Activity: In the material below, transcribe every line from the first through the line holding "Image resolution: width=675", exactly, and stop after that line.

Supplied data:
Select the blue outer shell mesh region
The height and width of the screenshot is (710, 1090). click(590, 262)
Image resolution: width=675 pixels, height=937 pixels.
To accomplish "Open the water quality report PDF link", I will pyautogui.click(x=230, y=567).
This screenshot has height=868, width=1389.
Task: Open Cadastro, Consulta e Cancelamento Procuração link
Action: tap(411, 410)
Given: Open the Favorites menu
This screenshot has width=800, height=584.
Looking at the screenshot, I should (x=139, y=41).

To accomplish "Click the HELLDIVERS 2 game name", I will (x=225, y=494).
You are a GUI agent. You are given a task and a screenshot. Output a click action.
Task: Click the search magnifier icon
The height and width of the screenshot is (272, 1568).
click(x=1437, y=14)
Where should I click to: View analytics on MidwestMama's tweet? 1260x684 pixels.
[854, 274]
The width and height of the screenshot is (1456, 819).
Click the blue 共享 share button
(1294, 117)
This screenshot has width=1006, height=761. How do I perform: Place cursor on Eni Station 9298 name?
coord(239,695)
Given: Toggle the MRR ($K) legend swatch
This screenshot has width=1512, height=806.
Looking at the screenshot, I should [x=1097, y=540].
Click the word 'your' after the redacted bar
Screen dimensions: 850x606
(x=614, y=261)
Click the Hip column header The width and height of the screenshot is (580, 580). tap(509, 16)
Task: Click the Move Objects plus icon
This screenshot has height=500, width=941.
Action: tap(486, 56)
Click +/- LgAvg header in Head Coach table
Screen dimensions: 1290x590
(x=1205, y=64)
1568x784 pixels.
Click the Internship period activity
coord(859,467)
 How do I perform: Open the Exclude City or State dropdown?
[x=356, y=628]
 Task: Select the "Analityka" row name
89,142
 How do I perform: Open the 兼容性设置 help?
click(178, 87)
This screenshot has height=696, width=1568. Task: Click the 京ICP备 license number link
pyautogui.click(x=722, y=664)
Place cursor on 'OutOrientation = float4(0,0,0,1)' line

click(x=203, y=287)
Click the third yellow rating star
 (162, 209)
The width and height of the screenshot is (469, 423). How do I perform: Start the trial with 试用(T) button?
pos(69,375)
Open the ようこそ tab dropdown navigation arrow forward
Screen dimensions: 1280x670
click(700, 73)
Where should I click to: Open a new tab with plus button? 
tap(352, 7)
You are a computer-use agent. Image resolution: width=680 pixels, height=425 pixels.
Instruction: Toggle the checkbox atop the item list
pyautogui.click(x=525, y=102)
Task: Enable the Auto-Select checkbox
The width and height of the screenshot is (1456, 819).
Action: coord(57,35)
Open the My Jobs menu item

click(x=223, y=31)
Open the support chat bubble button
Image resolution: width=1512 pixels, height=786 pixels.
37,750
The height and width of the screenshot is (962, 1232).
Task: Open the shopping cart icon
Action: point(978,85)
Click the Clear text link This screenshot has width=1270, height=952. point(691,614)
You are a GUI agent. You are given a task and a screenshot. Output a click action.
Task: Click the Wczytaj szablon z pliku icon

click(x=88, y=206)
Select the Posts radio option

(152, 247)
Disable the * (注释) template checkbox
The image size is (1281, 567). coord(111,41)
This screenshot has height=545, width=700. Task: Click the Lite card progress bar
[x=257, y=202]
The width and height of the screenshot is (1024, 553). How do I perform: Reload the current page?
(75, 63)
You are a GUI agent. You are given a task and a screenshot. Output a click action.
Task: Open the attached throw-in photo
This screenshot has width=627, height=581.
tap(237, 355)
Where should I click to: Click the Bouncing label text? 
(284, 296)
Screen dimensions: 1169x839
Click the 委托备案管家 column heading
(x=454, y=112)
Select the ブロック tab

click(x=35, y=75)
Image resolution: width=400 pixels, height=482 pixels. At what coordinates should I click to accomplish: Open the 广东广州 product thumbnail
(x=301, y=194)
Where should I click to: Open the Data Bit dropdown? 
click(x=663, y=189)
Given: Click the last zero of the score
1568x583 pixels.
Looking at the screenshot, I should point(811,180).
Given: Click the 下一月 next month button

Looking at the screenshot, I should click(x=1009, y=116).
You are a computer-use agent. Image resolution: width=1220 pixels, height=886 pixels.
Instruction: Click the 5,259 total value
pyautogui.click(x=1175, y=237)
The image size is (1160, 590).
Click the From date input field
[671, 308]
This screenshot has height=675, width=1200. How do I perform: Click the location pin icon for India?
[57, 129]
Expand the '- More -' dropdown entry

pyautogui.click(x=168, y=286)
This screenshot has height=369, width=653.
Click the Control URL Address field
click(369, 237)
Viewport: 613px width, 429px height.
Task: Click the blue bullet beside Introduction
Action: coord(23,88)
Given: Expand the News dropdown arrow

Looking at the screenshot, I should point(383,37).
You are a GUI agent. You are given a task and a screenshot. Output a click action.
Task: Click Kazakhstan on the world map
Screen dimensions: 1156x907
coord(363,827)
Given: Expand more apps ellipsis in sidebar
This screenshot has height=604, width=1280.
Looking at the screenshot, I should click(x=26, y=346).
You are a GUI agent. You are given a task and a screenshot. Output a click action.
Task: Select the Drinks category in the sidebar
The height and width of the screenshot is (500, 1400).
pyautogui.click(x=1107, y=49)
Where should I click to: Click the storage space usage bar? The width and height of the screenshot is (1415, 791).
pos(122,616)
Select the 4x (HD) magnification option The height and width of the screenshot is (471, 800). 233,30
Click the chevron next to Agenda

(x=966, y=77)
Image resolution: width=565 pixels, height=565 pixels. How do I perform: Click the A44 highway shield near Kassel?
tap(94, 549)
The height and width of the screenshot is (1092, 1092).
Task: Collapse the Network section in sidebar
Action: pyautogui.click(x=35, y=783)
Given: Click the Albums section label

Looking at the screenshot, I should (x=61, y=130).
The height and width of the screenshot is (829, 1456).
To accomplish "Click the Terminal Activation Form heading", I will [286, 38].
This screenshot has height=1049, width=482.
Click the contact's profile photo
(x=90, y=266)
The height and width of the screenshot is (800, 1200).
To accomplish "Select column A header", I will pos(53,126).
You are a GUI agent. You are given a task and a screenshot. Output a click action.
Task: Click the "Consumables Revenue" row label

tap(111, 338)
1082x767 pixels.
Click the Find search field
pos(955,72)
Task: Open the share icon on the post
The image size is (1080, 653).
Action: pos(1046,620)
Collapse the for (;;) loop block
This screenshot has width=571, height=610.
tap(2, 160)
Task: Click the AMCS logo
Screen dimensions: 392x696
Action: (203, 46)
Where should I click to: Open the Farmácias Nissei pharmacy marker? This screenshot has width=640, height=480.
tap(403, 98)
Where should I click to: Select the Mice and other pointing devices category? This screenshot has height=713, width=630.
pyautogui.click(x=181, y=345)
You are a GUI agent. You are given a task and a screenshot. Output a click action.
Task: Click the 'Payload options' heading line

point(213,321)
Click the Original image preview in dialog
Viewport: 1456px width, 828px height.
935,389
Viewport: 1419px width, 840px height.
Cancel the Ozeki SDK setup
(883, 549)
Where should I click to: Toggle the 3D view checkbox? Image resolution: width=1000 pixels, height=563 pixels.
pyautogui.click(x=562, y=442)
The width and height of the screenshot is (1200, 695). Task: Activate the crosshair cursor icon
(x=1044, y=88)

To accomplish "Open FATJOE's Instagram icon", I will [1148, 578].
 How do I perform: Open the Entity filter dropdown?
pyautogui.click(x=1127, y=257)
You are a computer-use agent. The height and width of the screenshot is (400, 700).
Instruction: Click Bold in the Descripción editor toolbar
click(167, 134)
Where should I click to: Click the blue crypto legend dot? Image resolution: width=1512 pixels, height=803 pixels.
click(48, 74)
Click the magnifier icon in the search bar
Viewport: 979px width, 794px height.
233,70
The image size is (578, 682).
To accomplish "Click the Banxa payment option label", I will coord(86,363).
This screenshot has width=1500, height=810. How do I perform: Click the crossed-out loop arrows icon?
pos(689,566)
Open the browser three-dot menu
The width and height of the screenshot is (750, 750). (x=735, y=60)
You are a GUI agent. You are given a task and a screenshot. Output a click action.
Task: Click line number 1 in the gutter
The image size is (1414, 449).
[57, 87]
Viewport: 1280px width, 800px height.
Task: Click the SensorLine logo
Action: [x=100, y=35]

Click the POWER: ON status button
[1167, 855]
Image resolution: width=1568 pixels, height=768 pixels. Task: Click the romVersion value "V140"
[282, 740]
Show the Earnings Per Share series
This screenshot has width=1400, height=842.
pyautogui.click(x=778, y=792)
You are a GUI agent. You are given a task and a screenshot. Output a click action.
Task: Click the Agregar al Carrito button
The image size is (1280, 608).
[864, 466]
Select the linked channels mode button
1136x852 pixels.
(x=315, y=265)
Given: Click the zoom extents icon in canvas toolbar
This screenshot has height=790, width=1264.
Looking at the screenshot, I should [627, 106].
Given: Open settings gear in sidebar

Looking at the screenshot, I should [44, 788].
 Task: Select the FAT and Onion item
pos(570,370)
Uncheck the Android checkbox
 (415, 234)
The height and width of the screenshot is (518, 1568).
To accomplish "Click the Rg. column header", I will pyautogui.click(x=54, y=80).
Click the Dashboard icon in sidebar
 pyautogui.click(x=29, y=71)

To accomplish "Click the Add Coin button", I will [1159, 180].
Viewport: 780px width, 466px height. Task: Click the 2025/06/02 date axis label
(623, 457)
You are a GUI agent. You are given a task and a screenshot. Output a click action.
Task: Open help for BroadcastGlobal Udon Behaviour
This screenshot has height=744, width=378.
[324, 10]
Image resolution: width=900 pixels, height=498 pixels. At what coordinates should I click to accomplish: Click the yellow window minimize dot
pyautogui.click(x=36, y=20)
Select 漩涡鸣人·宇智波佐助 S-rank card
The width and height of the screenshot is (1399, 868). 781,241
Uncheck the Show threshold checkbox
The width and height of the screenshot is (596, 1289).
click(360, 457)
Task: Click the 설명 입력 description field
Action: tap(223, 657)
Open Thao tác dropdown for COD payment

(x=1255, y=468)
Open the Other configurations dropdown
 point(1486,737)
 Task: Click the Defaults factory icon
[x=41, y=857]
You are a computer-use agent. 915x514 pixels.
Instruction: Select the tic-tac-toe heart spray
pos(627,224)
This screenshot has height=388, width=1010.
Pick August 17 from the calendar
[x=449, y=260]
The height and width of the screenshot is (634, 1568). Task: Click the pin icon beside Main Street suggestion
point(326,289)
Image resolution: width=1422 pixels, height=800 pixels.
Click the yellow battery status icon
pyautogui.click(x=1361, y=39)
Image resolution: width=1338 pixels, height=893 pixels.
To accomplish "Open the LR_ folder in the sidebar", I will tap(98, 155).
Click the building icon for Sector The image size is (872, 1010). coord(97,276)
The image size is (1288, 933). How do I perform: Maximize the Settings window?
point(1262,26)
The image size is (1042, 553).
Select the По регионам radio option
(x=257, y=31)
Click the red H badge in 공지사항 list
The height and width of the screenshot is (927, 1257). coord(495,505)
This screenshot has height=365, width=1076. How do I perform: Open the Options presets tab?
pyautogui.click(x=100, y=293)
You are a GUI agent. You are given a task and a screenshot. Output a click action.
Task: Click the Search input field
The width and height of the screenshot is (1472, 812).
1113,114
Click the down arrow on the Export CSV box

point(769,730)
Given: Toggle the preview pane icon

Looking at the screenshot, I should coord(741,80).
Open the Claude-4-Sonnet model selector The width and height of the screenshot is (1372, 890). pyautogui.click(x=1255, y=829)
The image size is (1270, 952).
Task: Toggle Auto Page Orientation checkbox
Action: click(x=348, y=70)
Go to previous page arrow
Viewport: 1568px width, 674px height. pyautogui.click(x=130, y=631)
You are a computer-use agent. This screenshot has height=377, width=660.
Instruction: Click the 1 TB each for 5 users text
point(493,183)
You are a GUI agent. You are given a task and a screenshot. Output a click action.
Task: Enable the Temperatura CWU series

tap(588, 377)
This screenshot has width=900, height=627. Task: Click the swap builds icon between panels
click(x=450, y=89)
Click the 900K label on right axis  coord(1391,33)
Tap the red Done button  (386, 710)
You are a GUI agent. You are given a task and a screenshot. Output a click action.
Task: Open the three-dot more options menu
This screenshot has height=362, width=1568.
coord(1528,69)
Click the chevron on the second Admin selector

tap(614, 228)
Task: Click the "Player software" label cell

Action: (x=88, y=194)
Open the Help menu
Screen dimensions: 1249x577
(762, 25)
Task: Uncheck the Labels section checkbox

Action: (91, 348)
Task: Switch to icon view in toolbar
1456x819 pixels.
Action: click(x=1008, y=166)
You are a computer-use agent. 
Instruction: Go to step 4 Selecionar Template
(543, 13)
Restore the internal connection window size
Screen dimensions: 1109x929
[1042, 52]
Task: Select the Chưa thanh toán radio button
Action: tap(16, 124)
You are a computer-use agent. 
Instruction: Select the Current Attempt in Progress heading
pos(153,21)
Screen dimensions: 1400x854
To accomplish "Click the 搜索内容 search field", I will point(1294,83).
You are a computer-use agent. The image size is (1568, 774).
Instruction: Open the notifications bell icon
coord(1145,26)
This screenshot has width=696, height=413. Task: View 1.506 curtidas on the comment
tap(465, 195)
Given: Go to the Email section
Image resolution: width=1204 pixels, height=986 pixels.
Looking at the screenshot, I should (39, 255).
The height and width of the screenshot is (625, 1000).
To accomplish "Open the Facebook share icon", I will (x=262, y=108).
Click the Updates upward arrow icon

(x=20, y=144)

Solution:
Select the blue outer shell mesh region
The height and width of the screenshot is (710, 1090). click(590, 262)
Image resolution: width=675 pixels, height=937 pixels.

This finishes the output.